Court decision questioned in WikiLeaks case

Retired Major-General Happyton Bonyongwe

By Alex Bell
19 November 2012

Questions are being asked over the decision by a Zimbabwe High Court to award the head of the Central Intelligence Organisation (CIO) a multi million dollar lawsuit, over information released by the online whistleblower WikiLeaks.

CIO Director, Retired Major-General Happyton Bonyongwe, won the US$10 million defamation suit against Africa Consolidated Resources boss Andrew Cranswick, who was booted off his claim in the Chiadzwa diamond fields in 2008. Bonyongwe sued Cranswick last year over previously confidential comments published in a WikiLeaks report, which linked Bonyongwe to diamond looting.

The comments were contained in a diplomatic cable from the US Embassy, created by the then Ambassador James McGee in November 2008. The cable contained details of a meeting between Cranswick and the US embassy, with Cranswick allegedly warning: “High-ranking Zimbabwean government officials and well-connected elites are generating millions of dollars in personal income by hiring teams of diggers to hand-extract diamonds from the Chiadzwa mine in eastern Zimbabwe.”

The cable goes on to claim that Cranswick told the US Embassy that Reserve Bank Governor Gideon Gono, Grace Mugabe, Vice President Joice Mujuru, the then Mines and Mining Development Minister Amos Midzi, General Constantine Chiwenga and wife Jocelyn, CIO Director Bonyongwe, Manicaland Governor Chris Mushowe, and several white Zimbabweans, including Ken Sharpe, Greg Scott, and Hendrik O’Neill, are all involved in the Marange diamond trade.

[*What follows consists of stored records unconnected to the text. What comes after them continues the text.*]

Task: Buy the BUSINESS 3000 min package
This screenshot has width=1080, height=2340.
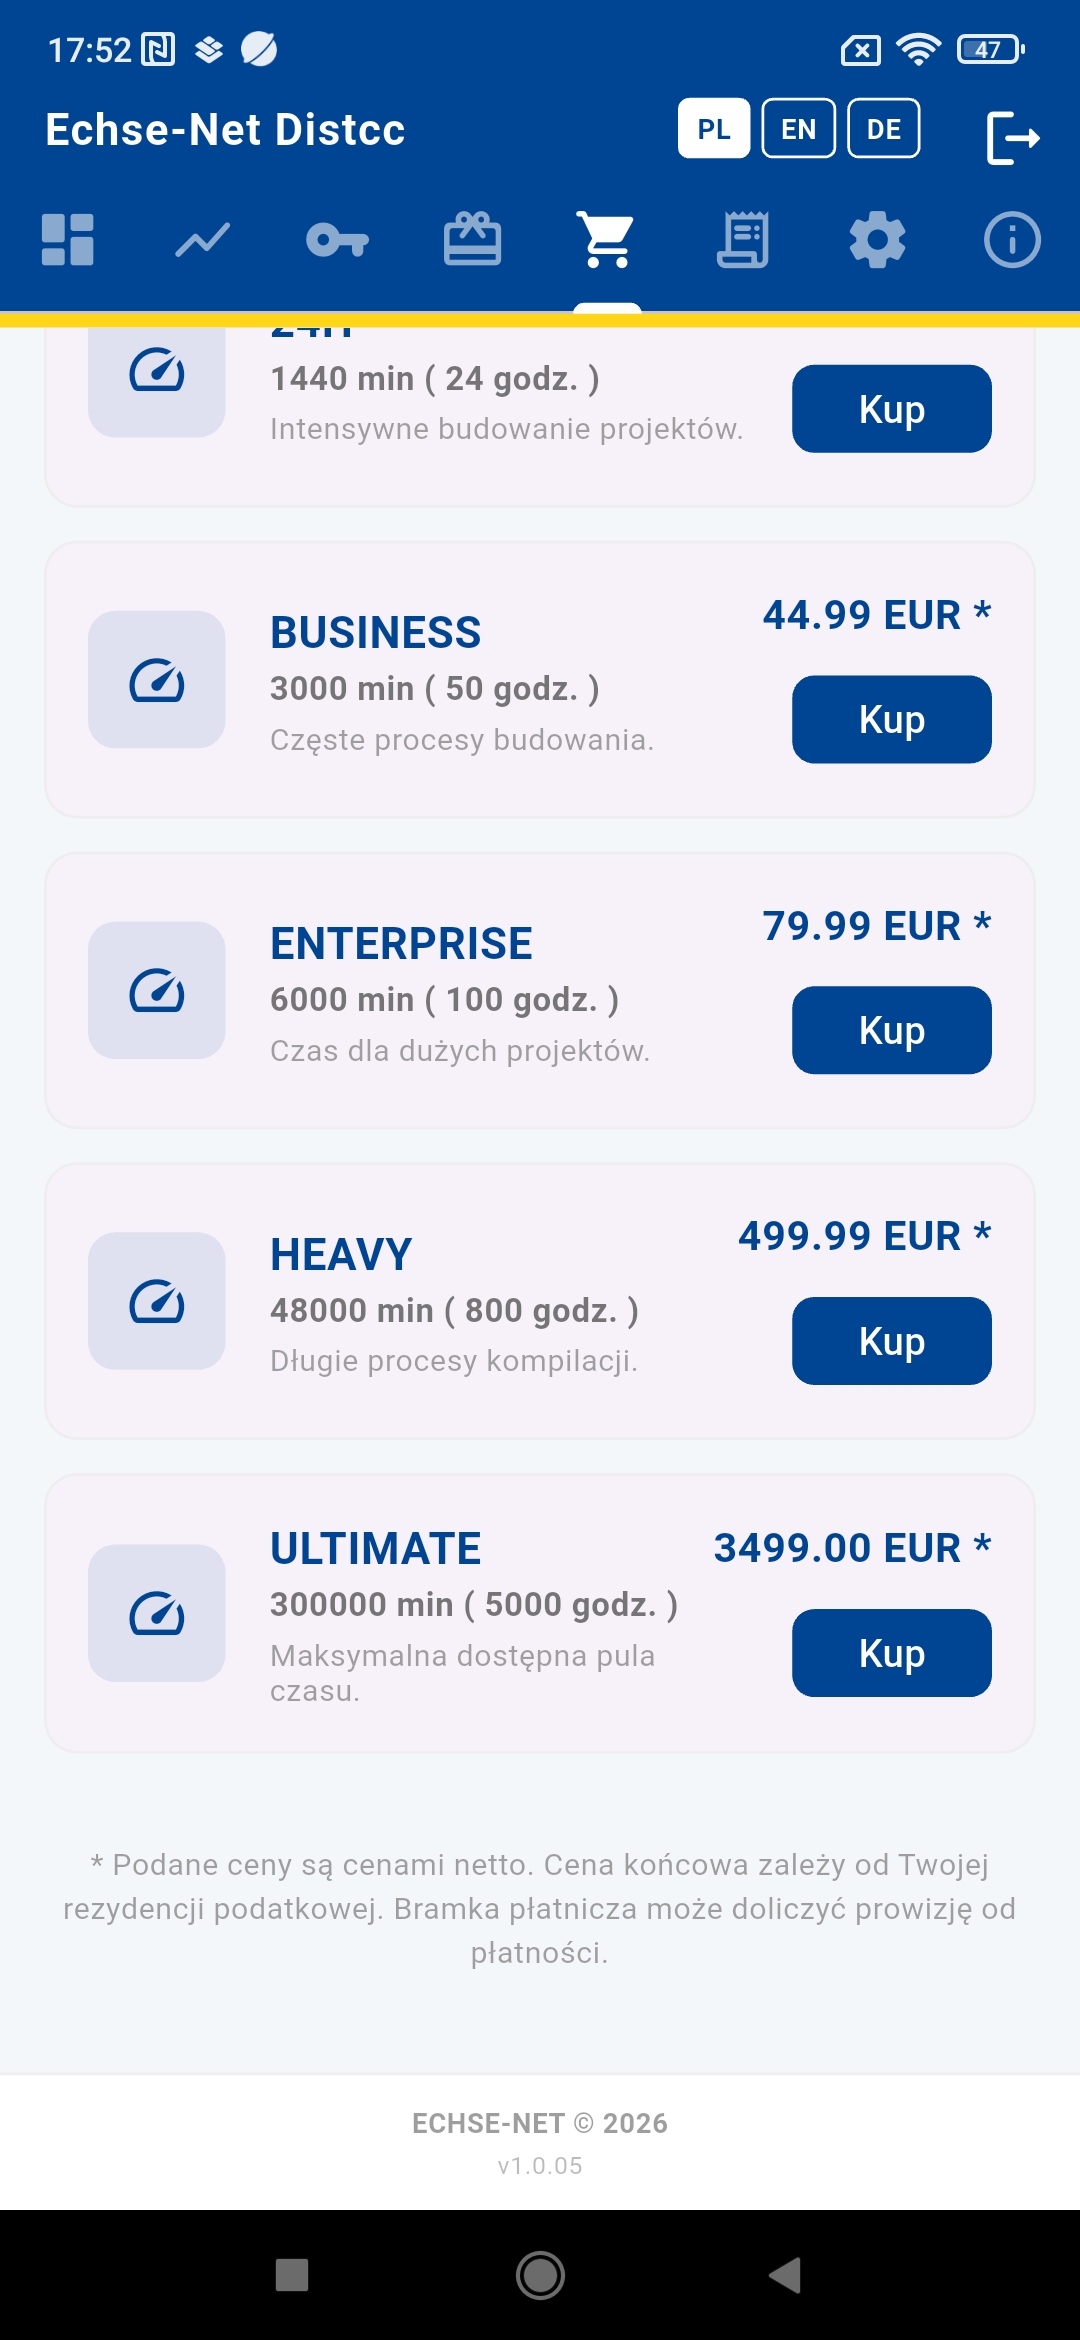Action: pos(892,719)
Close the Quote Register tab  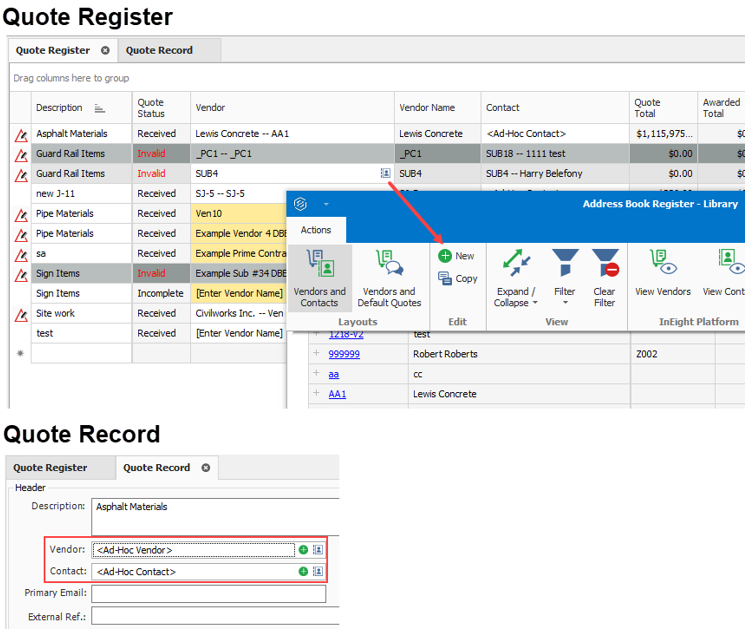click(105, 50)

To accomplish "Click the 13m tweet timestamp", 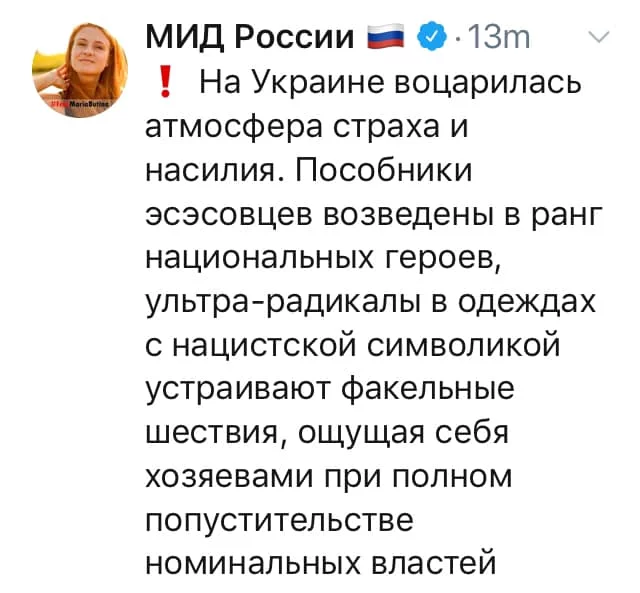I will pyautogui.click(x=498, y=38).
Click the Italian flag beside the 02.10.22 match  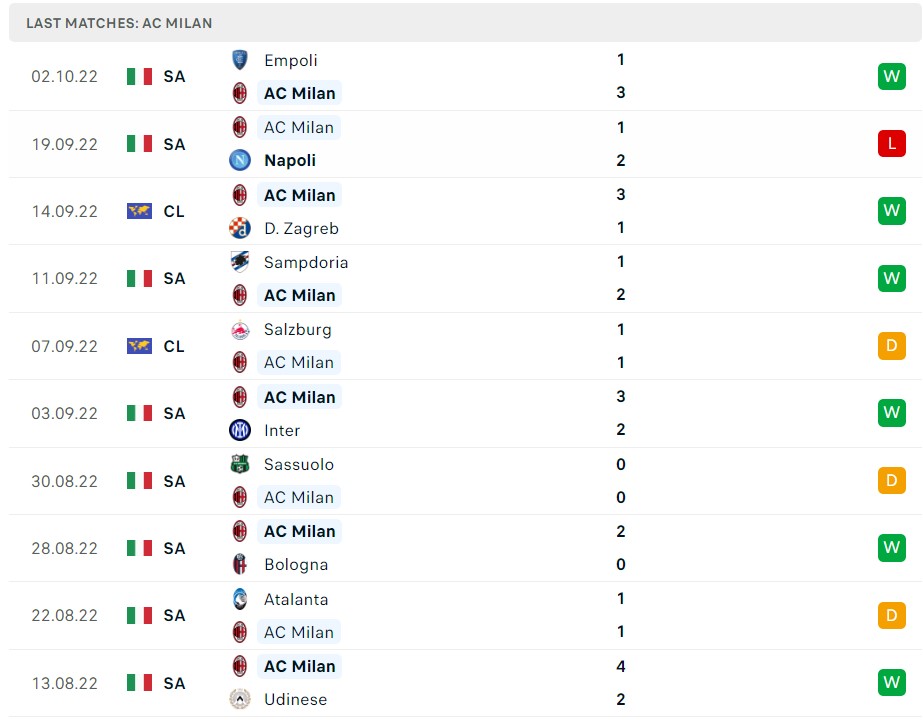141,76
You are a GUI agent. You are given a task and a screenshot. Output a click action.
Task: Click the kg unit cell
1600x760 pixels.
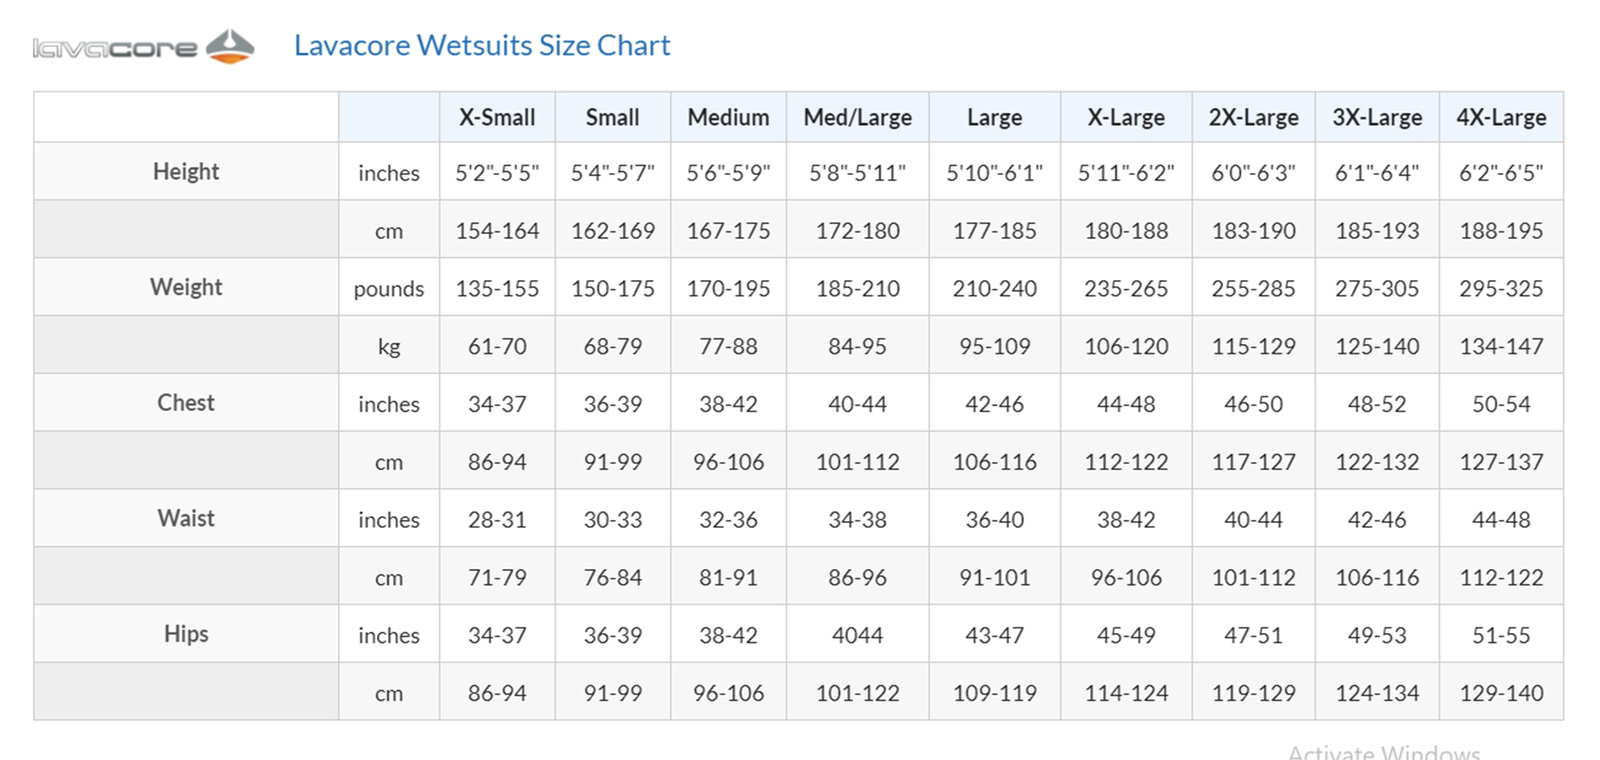389,347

Bonyongwe launched his lawsuit last year after trying to force Cranswick to pay damages over the information in the WikiLeaks cables, insisting the claims were false and a defamation of his character. This was held up in court last week, with a judge ordering Cranswick to pay the US$10 million damages suit. His lawyer has indicated he will challenge this at the Supreme Court. Cranswick meanwhile no longer operates in Zimbabwe.

The debate over the merit of WikiLeaks has continued to simmer ever since the group started releasing confidential material online several years ago. Supporters have welcomed the revelations of the inner workings of governments around the world, while critics have said the reports are damaging because of their confidential nature.

The ZANU PF aligned media, like the state mouthpiece Herald newspaper and ZBC broadcaster, have been quick to dismiss the WikiLeaks cables as a deliberate attempt by the west to ‘destabilise’ Zimbabwe. The leaked cables have shone a spotlight directly on ZANU PF, with revelations of infighting, power grappling and claims about Robert Mugabe’s ill health, all making international headlines.

Bonyongwe has not been the first ZANU PF individual to take his anger over the WikiLeaks revelations further, by filing a lawsuit. His lawsuit was filed at the time that Grace Mugabe filed her own US$15 million defamation claim against The Standard newspaper, which also published news articles about the WikiLeaks report. Gideon Gono has also filed a US$12.5 million suit against the same newspaper over the report.

Former diplomat Clifford Mashiri told SW Radio Africa on Monday that the court’s decision must be questioned, because, “it is an opinion held worldwide that WikiLeaks information is not reliable and doesn’t stand up in court.” He said the Zim court “appears to be caught up in a political trial,” with ZANU PF trying to save face over the “embarrassing” WikiLeaks information.

“ZANU PF has an axe to grind and they have used Cranswick as the sacrificial lamb and test case, to show the world what they will do. So this is a political trial not a normal law suit,” Mashiri said.